I see lots of women expertly doing makeup despite the rocking of the train, but my favourite ‘train as personal bathroom’ moment was a male one. A businessman, who carefully unpacked his battery-packed electric razor from his briefcase, had his morning shave and calmly folded up his shaving gear and packed it away. Getting out a moist towel to wipe his face, he finished with a splash of cologne and was perfectly poised to leave the train just as it pulled into his station. Now there is someone who knows about time management.

Another great thing about public transport is the opportunity it gives you to blatantly listen in to other people’s conversations; it’s the supreme snoop fest.

My overheard conversations have ranged from hair-raising horror stories to dialogue which would slay any stand-up comedian. It has included the world’s worst parenting threat (on the 428 bus), mother to little girl: “You’ve been so bad that when we get home the police are going to take you away”. On hearing this news the small child started screaming, bringing a new round of extraordinary threats from her mother.

Eastern Suburbs buses provide an international demographic for this snoop fest. Recently a Canadian was explaining to his compatriots that “right here” (i.e. at the five ways intersection at Paddington) was where “all the homosexuals of Sydney live”. “Ooooohhhh” sighed the Canadians pressing their faces to the bus window only to observe, no doubt to their disappointment, the mostly heterosexual upper middle class of Paddo going about their deli shopping and heading into the decidedly straight Royal Oak Hotel for a drink.

International backpackers regularly re-enforce racial stereotypes, which is disconcerting but undeniable. European males flirt and charm like it’s their birthright. Recently I watched as a young Italian train traveller slid up to a group of girls, sitting himself down in the middle of them and laying it on til they were soon giggling and cooing. A group of young Anglo males watched with undisguised irritation. For well over an hour they had been eyeing off the girls, daring each other to make the first move, yet the solo Italian backpacker with his expert eye came, saw and conquered making himself the centre of their attention within two stops of getting on the train.  

This year’s favourite overheard public transport conversation (so far) goes to a trio I’ll call Sean, Sean’s friend and Miss Finland.  Sean was an Irish backpacker, accompanied by an unnamed male friend (also Irish) and Miss Finland was the pretty Nordic princess in Sean’s sights on the 380 bus. Sean’s friend was uncomplicated, he was hungry - really hungry - and his sole focus was when, where and how quickly they were going to eat.

They were sitting behind me and first caught my attention when Miss Finland was asking Sean what sports he played.
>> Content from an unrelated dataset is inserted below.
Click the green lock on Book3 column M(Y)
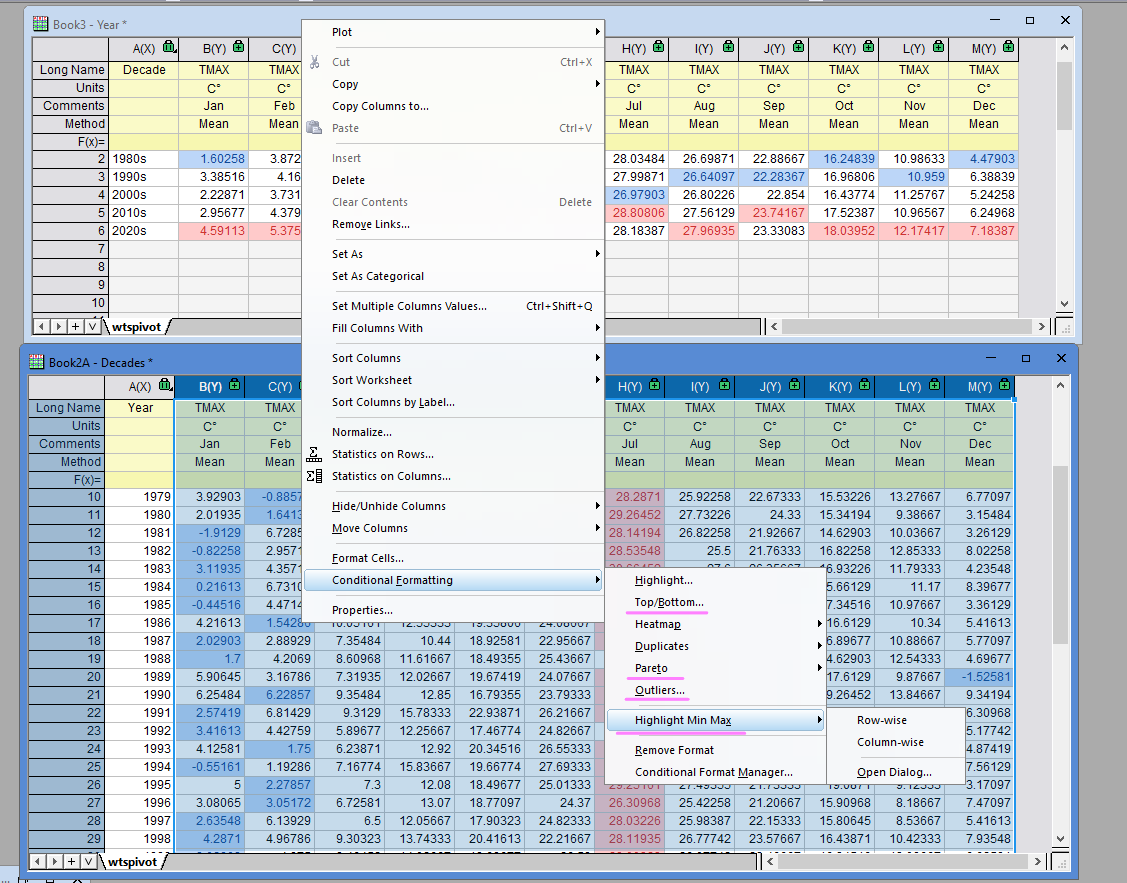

He eagerly explained ‘hurling’ which Wikipedia defines deftly as ‘an outdoor team game of Gaelic prehistoric origins and played for at least 3,000 years and thought to be the world’s fastest field team game and one of Ireland’s native games.’

Miss Finland heard ‘curling’ and nodded enthusiastically. “Yar! Curling!” Helpfully Wikipedia defines this as ‘a sport in which players slide stones across a sheet of ice towards a target area. It is related to bowls. Two teams take turns sliding heavy, polished granite stones across the ice toward a target.’

There was a ‘Hurling? No…curling’ and ‘Curling? No…hurling’ misunderstanding which I could completely understand. To my English language only ears Finnish is a fiendishly impenetrable language and Finnish-accented English is really something to hear. Between Sean’s Irish brogue and Miss Finland’s limited English they were really doing it tough, but chemistry knows no linguistic boundaries and I admired their dogged persistence to find some common ground.

But Sean’s friend wanted none of it. “Sean” he pleaded “When are we going to get something to eat?” Sean ignored him. And so the bus ride, and Sean’s budding romanced, was punctuated by his friend’s increasingly desperate hunger pains. “Sean, look that pub has a bistro”. “Can we get off here Sean? That pizza place is still open”. “Sean, I’m dying of hunger”. But Sean remained unmoved; he was focused on Miss Finland.

Sean’s friend could stand it no more and wailed my favourite overheard line of 2012.

“Awww Sean……..I’m so hungry I could eat a toddler!”